Hide Forgot
Description of problem: In my particular environment, I have two active directory domain controllers providing LDAP and DNS. The engine is aware of both DNS servers. One DC is located within OVIRT the other is outside on bare-metal. If either DC is powered off the Web UI becomes unresponsive. Local login stalls for about 5 minutes. It appears as if login completes, but all containers are empty. Once the DC is restored all functions return. Version-Release number of selected component (if applicable): 3.3.1 How reproducible: Every time. Steps to Reproduce: 1. Power off Domain Controller 2. Attempt to log in with local admin account on Web UI Actual results: Access to virtual machines. Expected results: Sluggish UI with no guests listed in containers. Additional info: I'm willing to provide any logs that are needed, I just don't know where to start.

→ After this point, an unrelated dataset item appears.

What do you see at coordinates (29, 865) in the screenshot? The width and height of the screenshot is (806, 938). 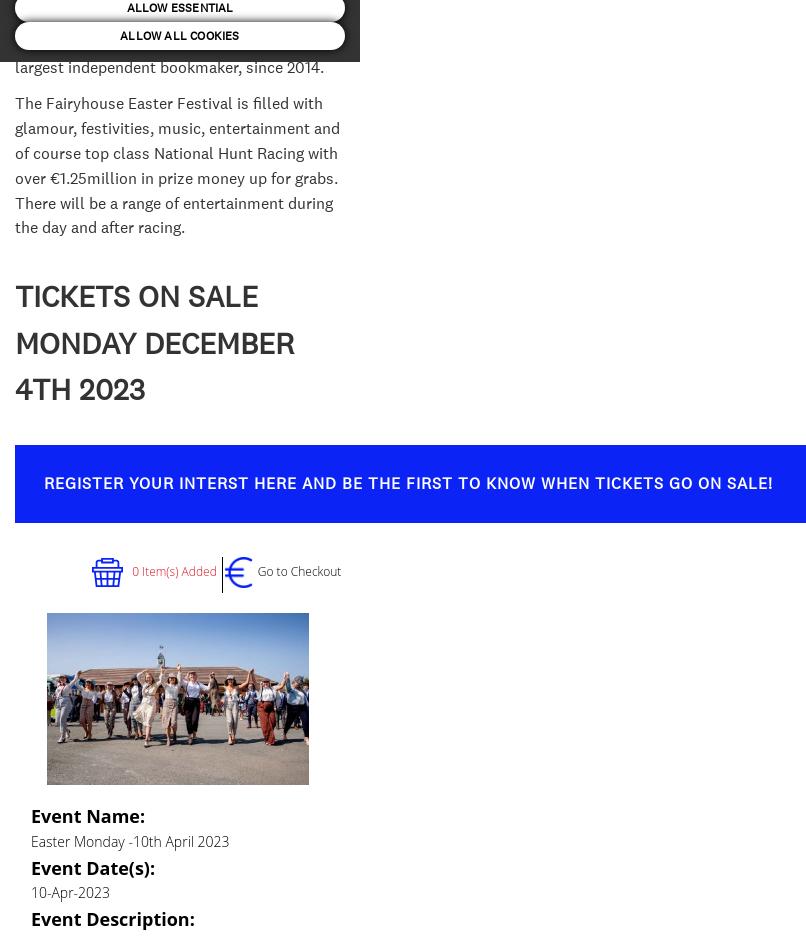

Can you provide the relevant engine log
This has happened several times. Would you like a historical or just the most recent around the time it has occurred?
The most recent would be sufficient
Created attachment 851683 [details] Most recent crash. Took 12 hours to get back up.
Comment on attachment 851683 [details] Most recent crash. Took 12 hours to get back up. This is the requested engine.log
Also of note, these crashes occurred during host migrations. (Two occurred during this 12 hour period.) This caused several guests to be listed as "UNKNOWN". I had to edit the entries in postgres to get them back online.
I was able to reproduce it on my environment. The issue seems to be that engine can no longer find the host on which the database is installed. The cause of all exceptions seems to be: java.sql.SQLException: javax.resource.ResourceException: IJ000453: Unable to get managed connection for java:/ENGINEDataSource I was able to fix it by specifying the actual ip address of the database host instead of FQDN in /etc/ovirt-engine/engine.conf.d/10-setup-database.conf ENGINE_DB_HOST="<ip of db host>" ENGINE_DB_PORT="5432" ....
domain is such a loaded term, changing bug summary
I also looked at the logs, and you also have connections errors to the hosts, once again - due to the DNS issues. Any chance we can also see the resolv.conf file?
if both DNS servers are in the /etc/resolve.conf and both can resolve the db it should be O.K. than (or the workaround suggested in comment #7. Ryan can you please verify that ?
The system in question is a production cluster. I'll schedule an outage to test it as soon as possible. I planned on adding a bare-metal ADS as a back-up, so I'll add the test in line with that.
Reduced urgency as this looks like a system/environmental issue. Ryan - when do you think you'll get back with the answers ?